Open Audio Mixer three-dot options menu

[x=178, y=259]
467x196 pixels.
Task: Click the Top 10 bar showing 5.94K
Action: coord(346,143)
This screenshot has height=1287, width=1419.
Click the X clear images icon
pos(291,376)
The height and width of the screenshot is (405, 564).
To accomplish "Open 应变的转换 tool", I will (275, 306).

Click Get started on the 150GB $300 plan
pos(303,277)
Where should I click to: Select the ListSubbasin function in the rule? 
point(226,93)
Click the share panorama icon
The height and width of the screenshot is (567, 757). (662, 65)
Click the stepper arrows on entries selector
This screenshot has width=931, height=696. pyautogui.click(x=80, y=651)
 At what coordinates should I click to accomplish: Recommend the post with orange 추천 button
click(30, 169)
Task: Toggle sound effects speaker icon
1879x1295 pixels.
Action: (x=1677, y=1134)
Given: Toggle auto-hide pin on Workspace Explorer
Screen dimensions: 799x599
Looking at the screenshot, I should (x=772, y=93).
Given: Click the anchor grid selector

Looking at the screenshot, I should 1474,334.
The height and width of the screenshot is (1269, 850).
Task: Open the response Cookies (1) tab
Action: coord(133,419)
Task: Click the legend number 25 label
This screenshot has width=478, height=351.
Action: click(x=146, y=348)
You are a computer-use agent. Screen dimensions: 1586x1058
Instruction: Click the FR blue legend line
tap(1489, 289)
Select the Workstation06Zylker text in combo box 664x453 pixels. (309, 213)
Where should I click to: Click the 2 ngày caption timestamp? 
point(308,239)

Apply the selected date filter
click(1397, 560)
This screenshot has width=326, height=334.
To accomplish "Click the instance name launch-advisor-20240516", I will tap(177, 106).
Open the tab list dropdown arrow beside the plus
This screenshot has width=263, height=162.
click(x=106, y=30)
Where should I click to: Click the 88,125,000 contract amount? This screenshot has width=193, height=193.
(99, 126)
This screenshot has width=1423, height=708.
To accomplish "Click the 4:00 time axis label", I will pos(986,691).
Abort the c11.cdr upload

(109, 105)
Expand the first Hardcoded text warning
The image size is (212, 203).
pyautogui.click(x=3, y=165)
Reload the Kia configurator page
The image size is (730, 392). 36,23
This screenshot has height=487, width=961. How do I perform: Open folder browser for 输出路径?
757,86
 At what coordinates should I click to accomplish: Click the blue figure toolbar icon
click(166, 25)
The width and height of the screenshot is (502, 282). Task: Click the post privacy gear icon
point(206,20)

^^^^

# [TASK INSTRUCTIONS]
Reproduce the listing above line for line, with no changes.

# [TASK SOLUTION]
Open Audio Mixer three-dot options menu

[x=178, y=259]
467x196 pixels.
Task: Click the Top 10 bar showing 5.94K
Action: coord(346,143)
This screenshot has height=1287, width=1419.
Click the X clear images icon
pos(291,376)
The height and width of the screenshot is (405, 564).
To accomplish "Open 应变的转换 tool", I will (275, 306).

Click Get started on the 150GB $300 plan
pos(303,277)
Where should I click to: Select the ListSubbasin function in the rule? 
point(226,93)
Click the share panorama icon
The height and width of the screenshot is (567, 757). (662, 65)
Click the stepper arrows on entries selector
This screenshot has width=931, height=696. pyautogui.click(x=80, y=651)
 At what coordinates should I click to accomplish: Recommend the post with orange 추천 button
click(30, 169)
Task: Toggle sound effects speaker icon
1879x1295 pixels.
Action: (x=1677, y=1134)
Given: Toggle auto-hide pin on Workspace Explorer
Screen dimensions: 799x599
Looking at the screenshot, I should (x=772, y=93).
Given: Click the anchor grid selector

Looking at the screenshot, I should 1474,334.
The height and width of the screenshot is (1269, 850).
Task: Open the response Cookies (1) tab
Action: coord(133,419)
Task: Click the legend number 25 label
This screenshot has width=478, height=351.
Action: click(x=146, y=348)
You are a computer-use agent. Screen dimensions: 1586x1058
Instruction: Click the FR blue legend line
tap(1489, 289)
Select the Workstation06Zylker text in combo box 664x453 pixels. (309, 213)
Where should I click to: Click the 2 ngày caption timestamp? 
point(308,239)

Apply the selected date filter
click(1397, 560)
This screenshot has width=326, height=334.
To accomplish "Click the instance name launch-advisor-20240516", I will tap(177, 106).
Open the tab list dropdown arrow beside the plus
This screenshot has width=263, height=162.
click(x=106, y=30)
Where should I click to: Click the 88,125,000 contract amount? This screenshot has width=193, height=193.
(99, 126)
This screenshot has width=1423, height=708.
To accomplish "Click the 4:00 time axis label", I will pos(986,691).
Abort the c11.cdr upload

(109, 105)
Expand the first Hardcoded text warning
The image size is (212, 203).
pyautogui.click(x=3, y=165)
Reload the Kia configurator page
The image size is (730, 392). 36,23
This screenshot has height=487, width=961. How do I perform: Open folder browser for 输出路径?
757,86
 At what coordinates should I click to accomplish: Click the blue figure toolbar icon
click(166, 25)
The width and height of the screenshot is (502, 282). Task: Click the post privacy gear icon
point(206,20)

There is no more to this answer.